● **SELECTED EXTRACT**

════════

Sunday, June 12, 2016

Saving the World is Hard ~ 6/12/2016

I dreamed I was helping to save three Islamic women who were under attack. We jumped into my jeep, and I was speeding around trying to get them to sanctuary while guided missiles were following right behind us, ready to blow us up. I was dodging in and out of ziggurats on the desert at sunset, with the missiles just on my tail, but I finally managed to lose them and get over the border into the safe zone.

After I left to go home, I stumbled into the zombie apocalypse. There was some sort of infection that, if the carriers bit you, your flesh slowly dissolved away and you became an animate skeleton. The team I joined was using pitchforks with long handles to spear the infected bone people and hurl them into a big bonfire. And keep them there, because burning them to final death took time.

Eventually the fire was dying down and it became evident that we were fighting a losing battle. One after another we became infected, and there just weren't enough uncontaminated people on the team to deal with the sick ones. One by one we fell to the disease, and soon we were all walking piles of bone. And we realized it actually wasn't that bad. What had seemed so scary was just another form of consious life, and we began to feel horrible about all the people we'd thrown into the fire just for being different. Especially since, given time, the condition reversed itself, and we were all normal humans again.

════════

● **THE DATA**
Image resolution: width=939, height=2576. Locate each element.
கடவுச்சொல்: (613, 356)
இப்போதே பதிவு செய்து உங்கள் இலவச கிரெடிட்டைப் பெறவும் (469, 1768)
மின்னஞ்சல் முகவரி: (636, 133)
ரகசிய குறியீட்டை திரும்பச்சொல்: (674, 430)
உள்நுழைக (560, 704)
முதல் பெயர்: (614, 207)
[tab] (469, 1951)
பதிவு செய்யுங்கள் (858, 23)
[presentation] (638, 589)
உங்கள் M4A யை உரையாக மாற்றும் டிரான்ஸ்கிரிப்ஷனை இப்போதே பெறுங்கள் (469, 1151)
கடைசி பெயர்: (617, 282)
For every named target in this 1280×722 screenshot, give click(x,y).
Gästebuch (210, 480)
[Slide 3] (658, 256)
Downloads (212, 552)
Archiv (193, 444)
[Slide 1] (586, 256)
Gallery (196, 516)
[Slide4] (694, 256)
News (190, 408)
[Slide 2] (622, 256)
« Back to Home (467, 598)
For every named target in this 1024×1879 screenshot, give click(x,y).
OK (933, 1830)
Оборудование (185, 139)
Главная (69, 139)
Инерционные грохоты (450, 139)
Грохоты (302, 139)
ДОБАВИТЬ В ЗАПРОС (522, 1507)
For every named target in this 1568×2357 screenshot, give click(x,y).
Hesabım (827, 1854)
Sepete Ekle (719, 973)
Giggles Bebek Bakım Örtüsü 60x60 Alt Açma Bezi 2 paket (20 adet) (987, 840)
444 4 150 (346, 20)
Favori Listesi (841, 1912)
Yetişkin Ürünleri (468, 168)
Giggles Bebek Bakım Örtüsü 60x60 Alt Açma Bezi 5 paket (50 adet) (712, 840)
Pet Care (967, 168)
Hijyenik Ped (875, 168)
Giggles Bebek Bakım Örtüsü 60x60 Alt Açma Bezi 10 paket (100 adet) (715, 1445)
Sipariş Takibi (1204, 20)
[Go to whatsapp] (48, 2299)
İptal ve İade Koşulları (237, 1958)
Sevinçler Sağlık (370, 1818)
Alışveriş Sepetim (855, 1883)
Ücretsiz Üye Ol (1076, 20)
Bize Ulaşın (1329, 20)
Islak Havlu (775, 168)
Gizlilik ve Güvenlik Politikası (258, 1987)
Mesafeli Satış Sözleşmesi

════════

● **WHAT TO WORK ON**
[a] Answer these questions from the dream entry:
(i) How many women was the dreamer helping to save?
(ii) What tools did the team use to spear the infected?
(iii) What happened to the condition given time?
[b] List every place or landmark named in the dream entry's paragraph that begins "I dreamed I was helping."
[c] Continue the dream entry from its final sentence.
The listing has no connection to the dream entry.

● **ANSWER SET**
[a]
(i) Three.
(ii) Pitchforks with long handles.
(iii) It reversed itself, and they were all normal humans again.

[b]
- Sanctuary
- Ziggurats
- The desert
- The border
- The safe zone

[c]
To work off my guilt, I became a detective. I was given a commission by a wealthy man to go inspect his mansion while he was away, because he thought someone was trying to take it from him. When I got there with my partner, there were three or for ruffians lounging around in the upper floors, so we called our client, but he said not to worry about them, but to check for some very specific signs.

Was the house keeper keeping the antique firearms clean, but was she obviously unaware of what they actually were? Yes. They were sparkling clean, but in several pieces that she couldn't even put back in the hidden wall cases correctly.

Were there three polished pebbles in the right hand drawer of the desk in the study? Yes, there were.

Were there any loose paving stones? Here we needed clarification. Did he mean the path outside, leading up to the main front door? Or did he mean in the gardens? The tiles around the pool? The slate floor of the kitchen? He said to check them all. And in every single place, every single stone and tile was loose. Uh oh! But then I woke up.